Union Trust Co. of Maryland v. Peck

16 F.2d 986 (1927)

UNION TRUST CO. OF MARYLAND
v.
PECK (two cases).
In re ALMOND-JONES CO., Inc.

Nos. 2534, 2549.

Circuit Court of Appeals, Fourth Circuit.

January 11, 1927.

Walter H. Buck, of Baltimore, Md., for petitioner and appellant.

Carl R. McKenrick and G. Ridgely Sappington, both of Baltimore, Md. (James J. Carmody and Charles G. Baldwin, both of Baltimore, Md., on the brief), for respondent and appellee.

Before WADDILL, ROSE, and PARKER, Circuit Judges.

ROSE, Circuit Judge.

The facts out of which this case grows need not be recounted here, as they are fully set forth in the opinion *987 of the District Court. In re Almond-Jones Co., Inc., 13 F.(2d) 152. We shall follow that opinion in referring to the Union Trust Company, the petitioner and appellant, as the bank, and the Almond-Jones Company, Inc., as the bankrupt. In accordance with the purpose stated in the opinion, there was a subsequent reference to a special master. The report of the latter, which was duly confirmed by the decree from which this appeal was taken, required the bank to —

  Pay to the trustee the
    sum of ................... $16,381.42
  This amount was arrived
    at by adding to the
    sum total of the three
    items of .................            $ 5,000.00
                                            7,500.00
                                            2,001.02
  Specially discussed in
    the opinion the difference
    between the total
    amount collected by
    the bank from the assigned
    accounts of the
    bankrupt, that is to
    say ...................... $ 3,737.28
  And the amount recovered
    from such of these
    accounts as were included
    in the assignments
    of December
    11th and December
    18th .....................   1,062.87   2,674.41
                               _____________________
                                          $17,175.43
    And deducting therefrom
  the amount .................                794.01
  In the bank on November
    19th, 1925, which
    the bank might then or
    thereafter, as the opinion
    stated, have lawfully
    applied to its use,
    and which it must be
    assumed formed part
    of the sum subsequently
    so applied, leaving
    a balance due by the
    bank as before stated                 __________
                                          $16,381.42

The decree further directed that the future collections covered by the assignments of December 11th and 18th should go to the bank; those from the earlier assignments to the trustee.

Both sides were dissatisfied with the decree below, and both have sought review here.

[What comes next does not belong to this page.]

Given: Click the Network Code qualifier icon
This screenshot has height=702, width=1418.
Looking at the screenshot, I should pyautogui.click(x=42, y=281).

Each of them was apparently in doubt as to whether the appropriate way of taking up controversy was by petition to superintend and revise or by appeal, and each of them has tried both. It seems to us that the differences between them grew out of controversies arising in bankruptcy proceedings rather than directly out of such proceedings themselves. It follows that the petition to superintend and revise and the cross-petition must be dismissed.

Passing to the consideration of the appeal, we find ourselves in agreement with the learned District Judge that the assignment of accounts of November 1, 1925 was invalid, and we need add little to what he said upon that part of the case. We are at one with him that the instant case is distinguishable from Chapman v. Emerson (C. C. A.) 8 F.(2d) 353. The latter was on the border line, as our opinion in it clearly pointed out. It went as far as we think we can properly go. It is not, in our view, subject to the interpretation the learned counsel for the bank thinks should be given to it. If it were, we should not feel ourselves justified in following it. In that case we assumed, without discussion, that it was well settled that the law of Maryland, like that of New York, would not sustain assignments under which the nominal assignee retained unfettered dominion over the property which he professed to assign, and that the things the assignee and assignor did were more significant than what they said they were going to do. We think that assumption was amply justified by many Maryland cases. Among them was Price & Little v. Pitzer, 44 Md. 521 and our own decision in Grimes v. Clark, 234 F. 604.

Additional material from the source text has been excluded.